------ Data for review ------
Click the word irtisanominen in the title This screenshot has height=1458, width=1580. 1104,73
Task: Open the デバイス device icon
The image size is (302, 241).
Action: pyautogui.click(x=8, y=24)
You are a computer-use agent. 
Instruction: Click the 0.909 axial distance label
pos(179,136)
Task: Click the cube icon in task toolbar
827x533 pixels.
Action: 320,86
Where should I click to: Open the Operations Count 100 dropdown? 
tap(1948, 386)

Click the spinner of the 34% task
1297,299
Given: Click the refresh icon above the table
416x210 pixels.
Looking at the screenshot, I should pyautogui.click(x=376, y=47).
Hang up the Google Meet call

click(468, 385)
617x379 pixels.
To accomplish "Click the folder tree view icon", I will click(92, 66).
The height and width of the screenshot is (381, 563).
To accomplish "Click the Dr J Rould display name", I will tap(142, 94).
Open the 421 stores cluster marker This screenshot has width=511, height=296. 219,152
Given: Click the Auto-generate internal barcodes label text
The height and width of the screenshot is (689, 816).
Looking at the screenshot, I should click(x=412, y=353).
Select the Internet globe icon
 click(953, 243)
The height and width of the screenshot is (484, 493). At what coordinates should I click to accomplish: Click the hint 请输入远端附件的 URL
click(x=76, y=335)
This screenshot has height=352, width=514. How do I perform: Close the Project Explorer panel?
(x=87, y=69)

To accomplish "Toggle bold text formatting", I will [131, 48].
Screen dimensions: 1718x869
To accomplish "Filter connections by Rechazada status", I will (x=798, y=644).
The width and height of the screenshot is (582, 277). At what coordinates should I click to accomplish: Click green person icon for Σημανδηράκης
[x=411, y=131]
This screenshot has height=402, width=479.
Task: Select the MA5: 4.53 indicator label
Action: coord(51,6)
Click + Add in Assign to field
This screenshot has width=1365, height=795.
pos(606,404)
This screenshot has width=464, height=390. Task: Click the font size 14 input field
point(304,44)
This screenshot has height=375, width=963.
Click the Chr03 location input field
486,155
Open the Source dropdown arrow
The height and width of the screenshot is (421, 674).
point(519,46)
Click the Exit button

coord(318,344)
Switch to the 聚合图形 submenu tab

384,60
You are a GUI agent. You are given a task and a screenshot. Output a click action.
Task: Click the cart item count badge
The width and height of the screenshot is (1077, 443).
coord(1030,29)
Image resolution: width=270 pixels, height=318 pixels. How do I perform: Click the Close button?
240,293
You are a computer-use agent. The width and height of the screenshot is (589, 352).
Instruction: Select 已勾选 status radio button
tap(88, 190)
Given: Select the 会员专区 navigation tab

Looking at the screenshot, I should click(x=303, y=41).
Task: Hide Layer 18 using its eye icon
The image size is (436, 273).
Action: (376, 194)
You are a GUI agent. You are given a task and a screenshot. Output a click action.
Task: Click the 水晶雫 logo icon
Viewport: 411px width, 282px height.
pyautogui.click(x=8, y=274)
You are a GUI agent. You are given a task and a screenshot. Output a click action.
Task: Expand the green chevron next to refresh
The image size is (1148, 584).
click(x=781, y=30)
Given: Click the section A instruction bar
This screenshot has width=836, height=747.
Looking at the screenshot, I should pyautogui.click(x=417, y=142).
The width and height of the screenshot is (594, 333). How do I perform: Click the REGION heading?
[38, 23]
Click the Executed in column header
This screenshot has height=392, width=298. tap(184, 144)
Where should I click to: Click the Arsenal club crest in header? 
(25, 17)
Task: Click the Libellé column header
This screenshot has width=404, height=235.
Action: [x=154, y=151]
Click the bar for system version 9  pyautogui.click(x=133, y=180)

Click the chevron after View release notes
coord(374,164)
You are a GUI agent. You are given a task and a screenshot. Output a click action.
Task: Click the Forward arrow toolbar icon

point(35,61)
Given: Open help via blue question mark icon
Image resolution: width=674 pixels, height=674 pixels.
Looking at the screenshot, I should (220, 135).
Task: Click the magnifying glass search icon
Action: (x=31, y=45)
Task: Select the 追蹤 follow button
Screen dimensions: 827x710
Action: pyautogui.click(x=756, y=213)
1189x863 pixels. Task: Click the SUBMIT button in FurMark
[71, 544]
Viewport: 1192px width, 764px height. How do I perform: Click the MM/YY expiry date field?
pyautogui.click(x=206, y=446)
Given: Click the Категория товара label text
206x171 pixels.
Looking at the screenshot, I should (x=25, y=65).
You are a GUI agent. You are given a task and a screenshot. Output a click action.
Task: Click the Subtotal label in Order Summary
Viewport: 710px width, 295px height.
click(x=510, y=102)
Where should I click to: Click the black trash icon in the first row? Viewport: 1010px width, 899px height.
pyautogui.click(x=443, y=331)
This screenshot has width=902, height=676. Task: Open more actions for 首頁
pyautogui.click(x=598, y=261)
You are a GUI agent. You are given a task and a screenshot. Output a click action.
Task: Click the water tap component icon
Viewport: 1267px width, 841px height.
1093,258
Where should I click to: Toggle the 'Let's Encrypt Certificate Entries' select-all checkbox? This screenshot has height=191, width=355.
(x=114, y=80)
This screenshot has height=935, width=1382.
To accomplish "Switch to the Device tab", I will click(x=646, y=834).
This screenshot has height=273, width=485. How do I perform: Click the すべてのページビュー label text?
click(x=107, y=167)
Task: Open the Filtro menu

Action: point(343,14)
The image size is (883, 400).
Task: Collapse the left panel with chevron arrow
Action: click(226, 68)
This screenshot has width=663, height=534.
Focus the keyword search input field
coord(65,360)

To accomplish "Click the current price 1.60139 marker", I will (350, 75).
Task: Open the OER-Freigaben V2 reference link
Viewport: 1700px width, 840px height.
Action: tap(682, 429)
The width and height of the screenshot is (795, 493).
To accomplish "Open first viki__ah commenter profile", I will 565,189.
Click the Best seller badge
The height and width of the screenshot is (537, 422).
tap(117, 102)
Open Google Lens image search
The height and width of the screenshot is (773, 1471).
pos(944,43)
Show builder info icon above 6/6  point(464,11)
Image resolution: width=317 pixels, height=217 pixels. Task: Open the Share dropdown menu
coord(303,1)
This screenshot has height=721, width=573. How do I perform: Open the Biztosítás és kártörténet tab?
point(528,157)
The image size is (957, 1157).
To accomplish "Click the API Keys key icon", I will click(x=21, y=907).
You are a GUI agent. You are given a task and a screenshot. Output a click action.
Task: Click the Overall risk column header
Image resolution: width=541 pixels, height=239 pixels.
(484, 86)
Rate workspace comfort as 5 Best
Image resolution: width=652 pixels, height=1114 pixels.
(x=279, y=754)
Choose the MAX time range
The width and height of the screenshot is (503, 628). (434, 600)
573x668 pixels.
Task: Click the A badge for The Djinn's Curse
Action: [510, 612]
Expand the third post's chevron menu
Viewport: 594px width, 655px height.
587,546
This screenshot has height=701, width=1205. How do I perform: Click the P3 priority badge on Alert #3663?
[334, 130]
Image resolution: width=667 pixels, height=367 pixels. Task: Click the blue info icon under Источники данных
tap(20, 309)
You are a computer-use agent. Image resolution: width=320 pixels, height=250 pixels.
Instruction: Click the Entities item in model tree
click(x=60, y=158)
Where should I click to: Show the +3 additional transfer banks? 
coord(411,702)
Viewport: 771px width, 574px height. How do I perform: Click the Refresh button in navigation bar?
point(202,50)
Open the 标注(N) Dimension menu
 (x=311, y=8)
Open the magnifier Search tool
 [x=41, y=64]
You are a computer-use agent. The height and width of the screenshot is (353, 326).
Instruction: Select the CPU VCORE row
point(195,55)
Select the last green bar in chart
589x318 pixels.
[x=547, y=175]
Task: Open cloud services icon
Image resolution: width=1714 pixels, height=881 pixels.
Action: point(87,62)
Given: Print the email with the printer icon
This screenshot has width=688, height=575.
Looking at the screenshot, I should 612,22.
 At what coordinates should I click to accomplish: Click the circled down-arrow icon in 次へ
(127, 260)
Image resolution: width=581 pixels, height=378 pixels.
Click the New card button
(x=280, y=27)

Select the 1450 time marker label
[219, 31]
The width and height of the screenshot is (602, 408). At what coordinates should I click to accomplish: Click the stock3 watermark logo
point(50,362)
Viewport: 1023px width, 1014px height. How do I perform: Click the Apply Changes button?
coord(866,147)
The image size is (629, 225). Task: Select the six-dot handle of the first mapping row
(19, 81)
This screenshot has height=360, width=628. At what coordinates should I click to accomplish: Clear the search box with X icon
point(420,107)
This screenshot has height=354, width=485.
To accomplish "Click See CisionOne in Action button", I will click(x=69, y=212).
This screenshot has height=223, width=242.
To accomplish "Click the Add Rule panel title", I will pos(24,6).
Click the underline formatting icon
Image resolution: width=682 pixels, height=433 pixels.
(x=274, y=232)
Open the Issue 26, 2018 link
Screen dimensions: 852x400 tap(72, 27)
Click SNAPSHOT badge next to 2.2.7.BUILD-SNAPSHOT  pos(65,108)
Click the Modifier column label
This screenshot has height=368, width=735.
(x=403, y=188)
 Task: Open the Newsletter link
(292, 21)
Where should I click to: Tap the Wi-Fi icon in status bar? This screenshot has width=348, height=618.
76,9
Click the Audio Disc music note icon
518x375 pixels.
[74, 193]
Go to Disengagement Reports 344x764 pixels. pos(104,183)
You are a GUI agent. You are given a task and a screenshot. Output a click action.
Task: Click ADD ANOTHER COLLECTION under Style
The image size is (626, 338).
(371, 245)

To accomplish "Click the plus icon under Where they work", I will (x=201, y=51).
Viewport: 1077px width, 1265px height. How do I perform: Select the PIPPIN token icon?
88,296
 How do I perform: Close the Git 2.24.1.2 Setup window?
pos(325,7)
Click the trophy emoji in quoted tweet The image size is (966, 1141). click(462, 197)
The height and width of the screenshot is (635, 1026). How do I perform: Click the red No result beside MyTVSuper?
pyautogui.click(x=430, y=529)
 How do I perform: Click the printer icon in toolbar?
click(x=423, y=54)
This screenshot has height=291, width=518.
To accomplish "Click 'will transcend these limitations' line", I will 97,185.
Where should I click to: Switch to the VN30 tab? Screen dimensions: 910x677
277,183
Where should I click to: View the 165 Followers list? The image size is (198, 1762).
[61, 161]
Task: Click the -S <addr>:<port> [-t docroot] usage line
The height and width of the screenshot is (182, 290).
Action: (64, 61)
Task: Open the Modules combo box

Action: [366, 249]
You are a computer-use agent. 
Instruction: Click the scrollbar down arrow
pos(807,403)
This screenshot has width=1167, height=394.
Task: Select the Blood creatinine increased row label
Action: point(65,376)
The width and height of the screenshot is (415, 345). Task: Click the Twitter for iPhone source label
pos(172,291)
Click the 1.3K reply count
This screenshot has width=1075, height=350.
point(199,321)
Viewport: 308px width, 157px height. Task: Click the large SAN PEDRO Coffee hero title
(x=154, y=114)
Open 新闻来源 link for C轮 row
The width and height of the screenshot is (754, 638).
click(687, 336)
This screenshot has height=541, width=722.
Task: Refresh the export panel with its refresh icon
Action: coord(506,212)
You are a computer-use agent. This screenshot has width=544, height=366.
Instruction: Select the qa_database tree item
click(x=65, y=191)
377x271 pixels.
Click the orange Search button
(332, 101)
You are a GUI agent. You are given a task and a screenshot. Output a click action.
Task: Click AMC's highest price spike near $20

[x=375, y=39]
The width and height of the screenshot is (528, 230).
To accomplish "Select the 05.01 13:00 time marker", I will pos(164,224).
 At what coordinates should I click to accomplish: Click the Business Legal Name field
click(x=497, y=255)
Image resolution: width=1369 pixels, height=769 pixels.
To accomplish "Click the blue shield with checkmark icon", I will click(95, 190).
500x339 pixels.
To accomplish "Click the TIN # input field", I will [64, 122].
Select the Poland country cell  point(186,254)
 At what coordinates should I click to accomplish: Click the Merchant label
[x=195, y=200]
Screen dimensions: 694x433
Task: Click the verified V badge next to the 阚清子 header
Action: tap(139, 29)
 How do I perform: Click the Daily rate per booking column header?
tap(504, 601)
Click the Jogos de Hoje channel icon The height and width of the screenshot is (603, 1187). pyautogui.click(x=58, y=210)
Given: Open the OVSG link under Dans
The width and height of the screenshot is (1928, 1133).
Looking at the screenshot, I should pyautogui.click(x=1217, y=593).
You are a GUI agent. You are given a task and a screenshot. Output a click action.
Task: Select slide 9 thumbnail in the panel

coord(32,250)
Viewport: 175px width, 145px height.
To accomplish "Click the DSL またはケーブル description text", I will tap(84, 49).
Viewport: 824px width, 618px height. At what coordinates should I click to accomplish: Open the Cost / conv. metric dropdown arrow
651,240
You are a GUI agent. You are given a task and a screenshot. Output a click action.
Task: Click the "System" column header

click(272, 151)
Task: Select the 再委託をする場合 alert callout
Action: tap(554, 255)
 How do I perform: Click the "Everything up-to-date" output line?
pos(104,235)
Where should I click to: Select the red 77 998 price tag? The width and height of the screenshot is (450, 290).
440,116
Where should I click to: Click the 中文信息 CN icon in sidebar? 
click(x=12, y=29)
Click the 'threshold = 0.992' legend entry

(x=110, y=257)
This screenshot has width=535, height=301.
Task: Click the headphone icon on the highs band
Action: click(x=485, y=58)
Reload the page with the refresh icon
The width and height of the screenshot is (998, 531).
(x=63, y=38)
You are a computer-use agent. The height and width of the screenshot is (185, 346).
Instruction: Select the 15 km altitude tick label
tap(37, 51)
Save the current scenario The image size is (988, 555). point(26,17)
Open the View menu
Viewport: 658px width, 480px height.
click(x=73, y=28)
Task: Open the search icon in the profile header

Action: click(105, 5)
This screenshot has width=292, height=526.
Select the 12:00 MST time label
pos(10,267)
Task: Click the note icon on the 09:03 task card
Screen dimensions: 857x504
------
Task.
From the material above, retype precisely the lines between the line holding "Where should I click to: Click the Arsenal" and the line holding "Click the bar", inclusive, and nothing beyond them.

Your response.
Where should I click to: Click the Arsenal club crest in header? 
(25, 17)
Task: Click the Libellé column header
This screenshot has width=404, height=235.
Action: [x=154, y=151]
Click the bar for system version 9  pyautogui.click(x=133, y=180)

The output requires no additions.